[[ SUPPLIED DATA, beginning ]]

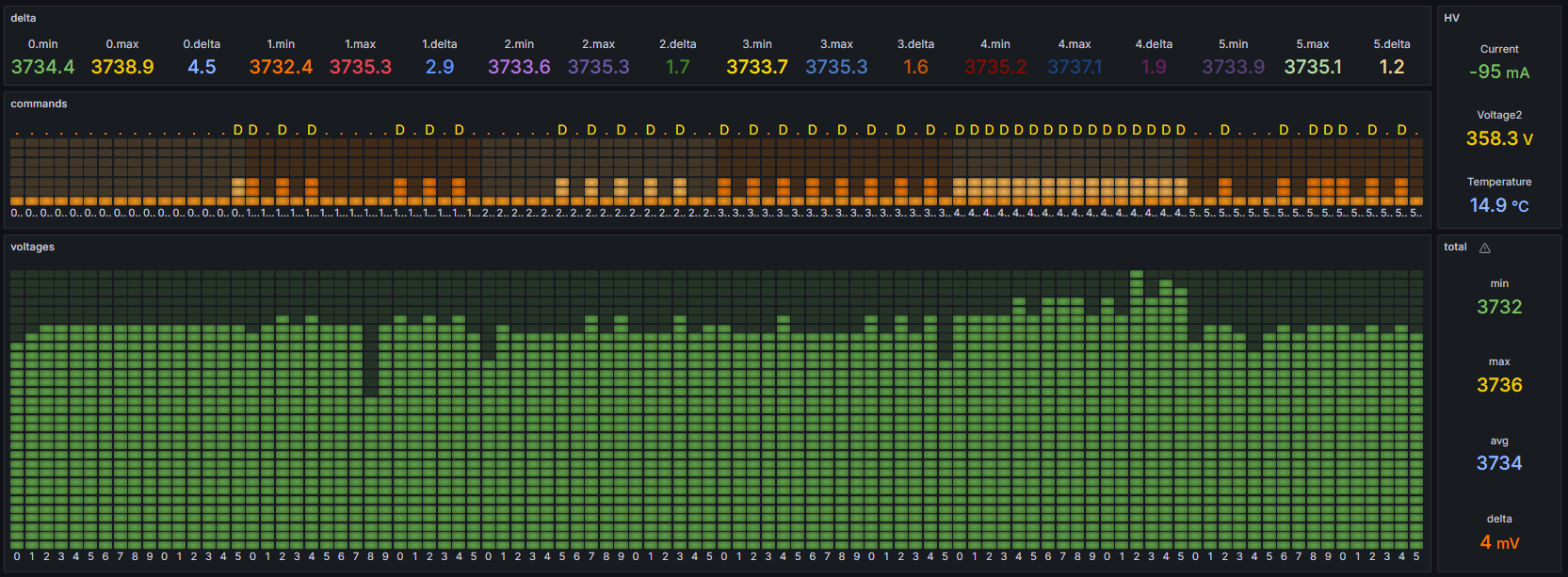Click the warning triangle icon on total panel
The image size is (1568, 577).
[1485, 248]
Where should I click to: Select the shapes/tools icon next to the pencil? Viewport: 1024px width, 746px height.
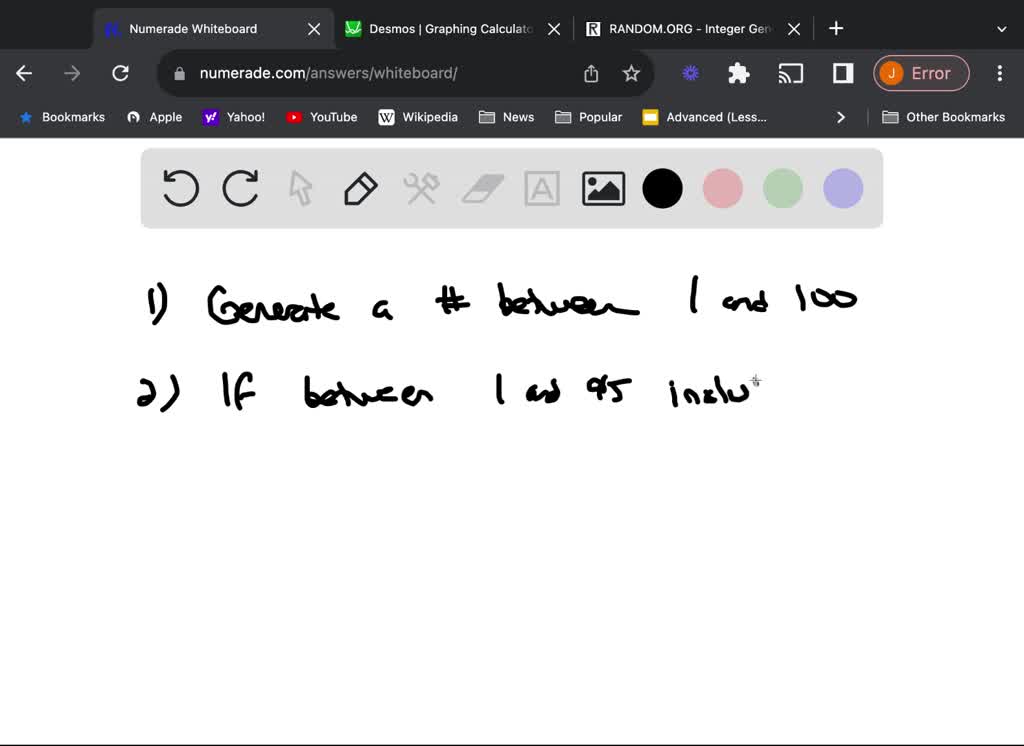[421, 188]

[[ SUPPLIED DATA, end ]]

= PROMPT =
Word for word, give again the lines from the line with "Where should I" through the end of the records above, with both ends included and the pictures left out.

= EXERCISE RESULT =
Where should I click to: Select the shapes/tools icon next to the pencil? Viewport: 1024px width, 746px height.
[421, 188]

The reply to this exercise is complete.